Molecular probes for biology research and drug discovery

January 26, 2005

While the field of genetics investigates and influences the life's processes by modifying the genes themselves, the field of chemical genetics pursues this goal using chemical compounds that modulate the functioning of the gene and its products (proteins, RNA, etc.). Therefore, chemists, biochemists and biologists from six Max Planck Institutes will work together in the new "Chemical Genomics Centre" in Dortmund in the search for small molecules that allow the study of fundamental life-science processes and the involved biological macromolecules. The Max Planck Society invests a total sum of 5 million euro. The chemical compounds will be designed and made based on natural products analogues, via combinatorial chemistry or rational design and their biological relevance will be tested subsequently in plants, animals and micro-organisms. In this way, molecules shall be identified that are capable of targeting disease relevant proteins or that are candidates for crop protection.

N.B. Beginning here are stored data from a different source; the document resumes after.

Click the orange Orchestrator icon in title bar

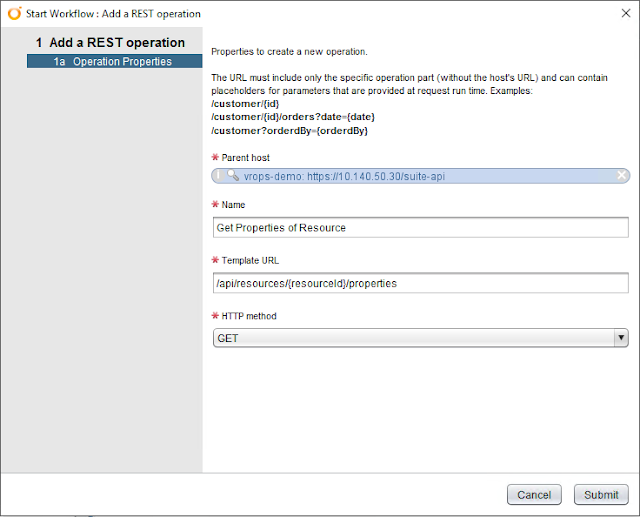point(13,13)
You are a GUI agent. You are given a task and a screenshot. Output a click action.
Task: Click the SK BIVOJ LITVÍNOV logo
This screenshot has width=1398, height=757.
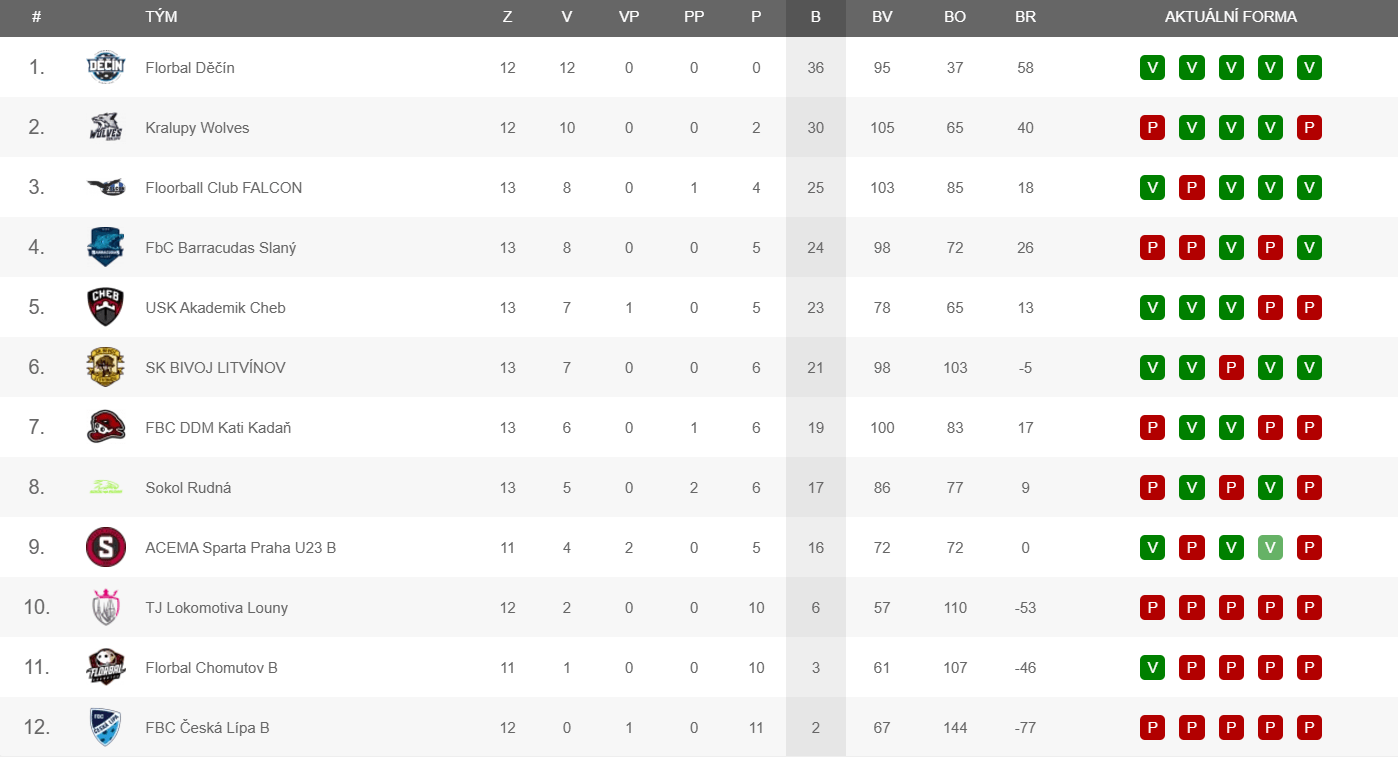click(105, 367)
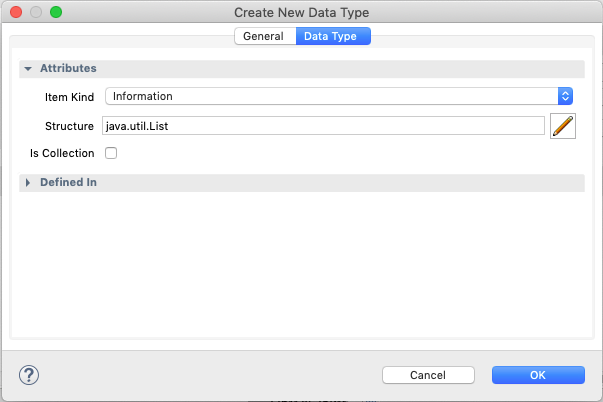Click the gray minimize window button
This screenshot has width=603, height=402.
(35, 12)
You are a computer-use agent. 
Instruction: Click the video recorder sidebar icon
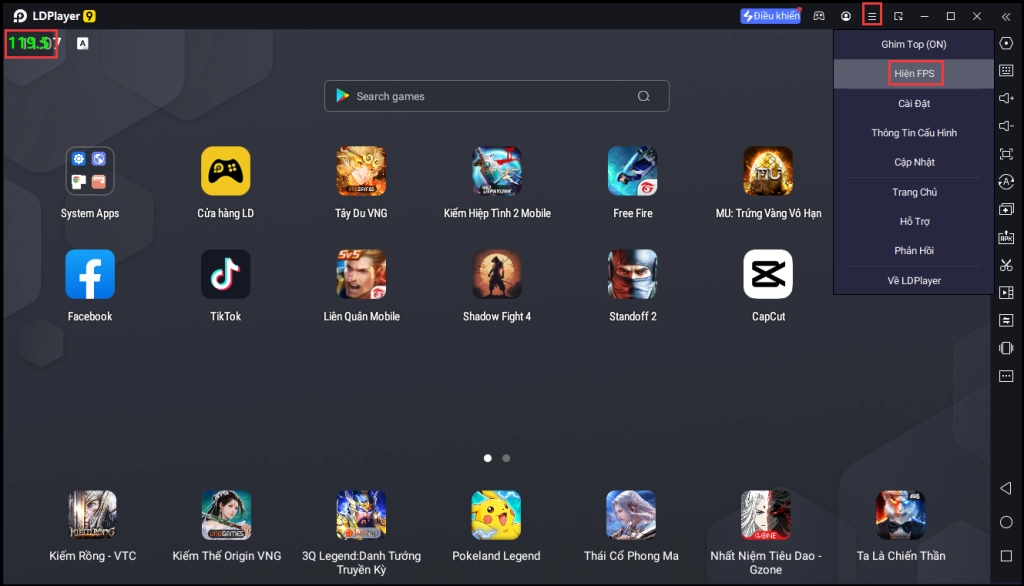click(1006, 292)
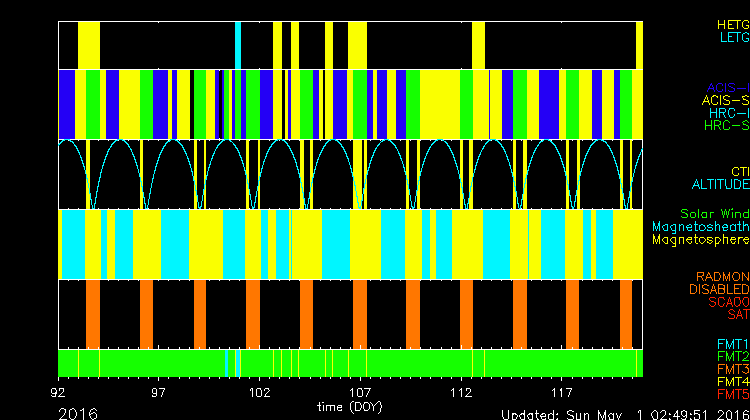Select the Solar Wind legend label

pos(714,214)
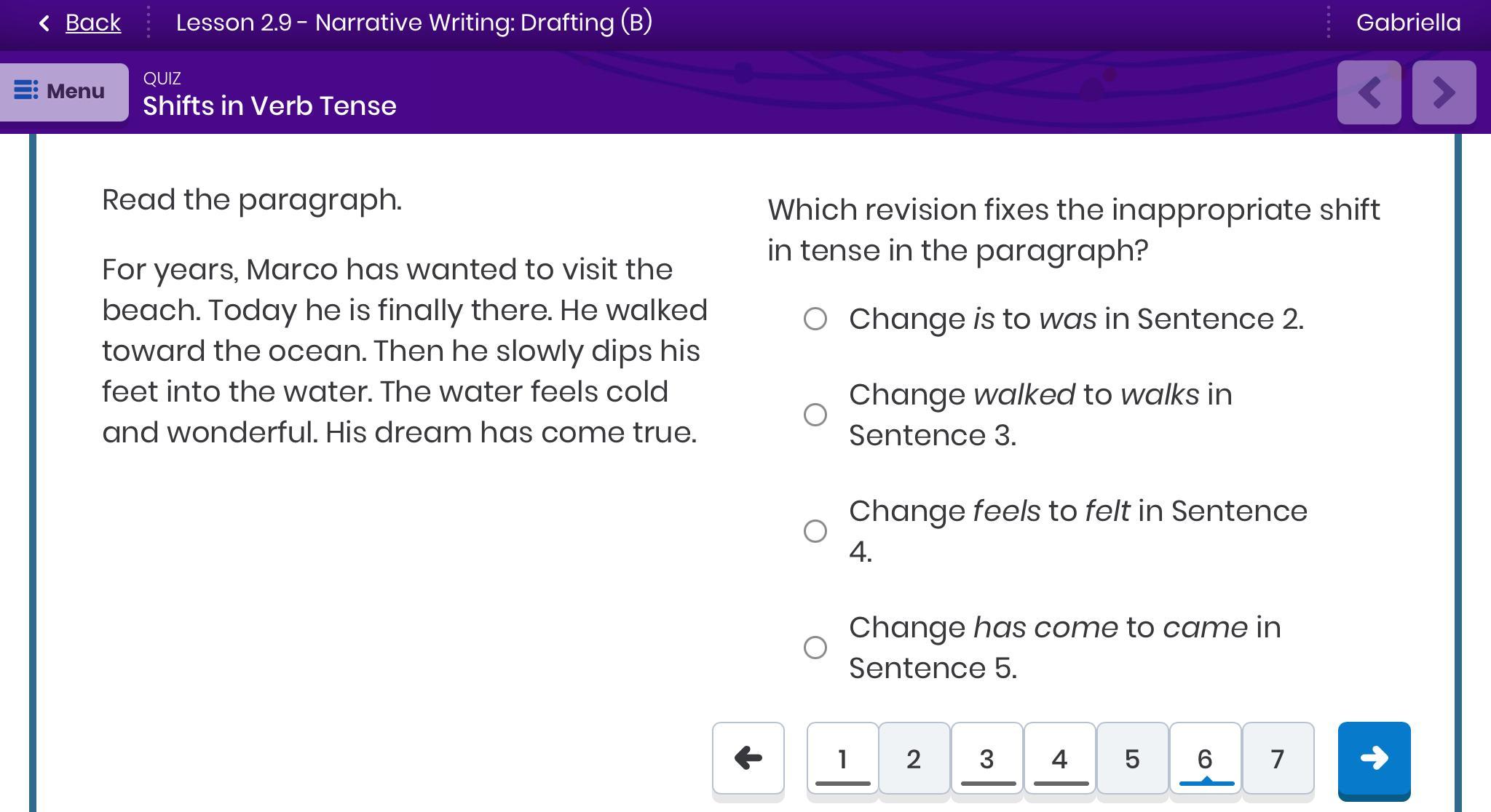Open the Menu list icon

[x=26, y=91]
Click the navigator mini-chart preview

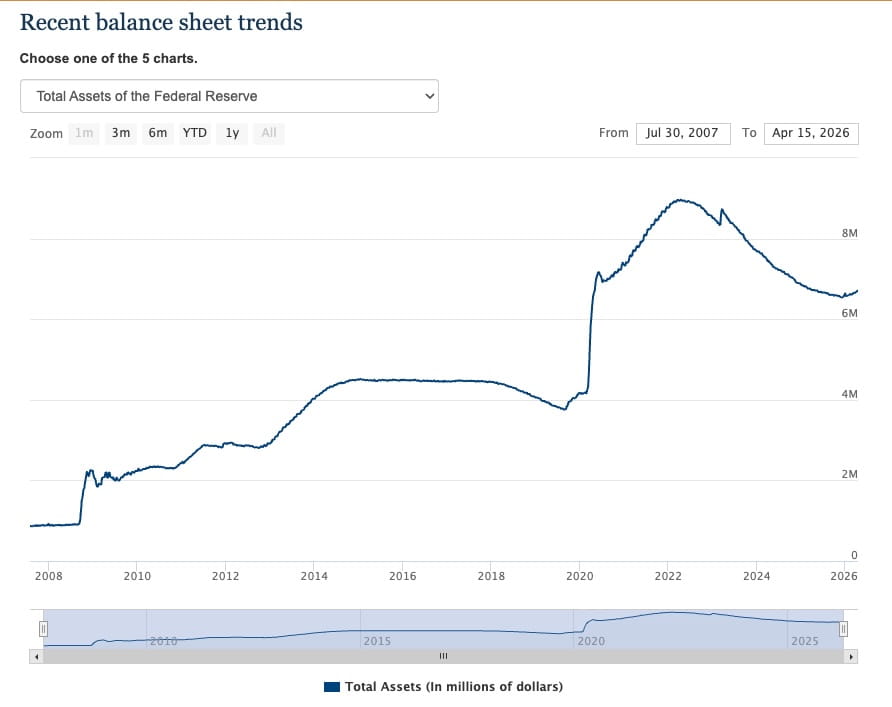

Image: Max Planck Institute for Molecular Physiology In the past decade it became increasingly clear that all biological processes in principal rely on chemical processes and are governed by the structure of the participating molecules and their interactions. Biological processes can be treated as chemical processes and studied in molecular detail. Nevertheless, up to today for only 500 of the over 100.00 proteins encoded by the human genome a chemical compound is known that interacts with and influences the protein. Therefore research following the sequencing of the genome is increasingly focussed on the function of its proteins and their interactions with small molecules (modulators). A new approach for this is Chemical Genomics. What is chemical genomics?

Chemical genomics uses drug-like molecules as modulating ligands for cell-biology research, to clarify for example the function of a certain gene product. For a long time such probe-molecules were only found via serendipitous discoveries and observations. Progress in the automation and parallelisation of chemical synthesis and biological analysis enables the systematic search of modulators of protein function for the investigation of biological phenomena.



Image: Max Planck Institute for Molecular Physiology

The research approach defined as "chemical genetics" (the study of individual gene products using a combination of chemical and biological methods), and "chemical genomics" (the analogous study of the products of a gene family has certain advantages over the genetic methods: The effects of small molecules are generally fast and reversible due to the metabolism and excretion of the molecules. This enables the transient study of proteins. The effect is tuneable, as a varying concentration can result in different degrees of phenotype expression. On top of that, the effect can be initiated and studied at different stages in the development of the organism. Finally, the access to small molecule probes enables anyone to study the effect.

How to find molecular probes for chemical genetics?

Chemical genetics has as a goal to identify substances or molecules that bind with high affinity and specificity to one or a few of the around 100.00 different proteins. Methods developed for combinatorial chemistry enable the synthesis of biological potentially relevant libraries of chemical compounds. An additional source for molecular probes is the isolation or chemical total synthesis of "natural compounds". These are generally complex molecules synthesized by animals or plants and have been optimized for a specific purpose over a period of millions of years via an evolutionary process.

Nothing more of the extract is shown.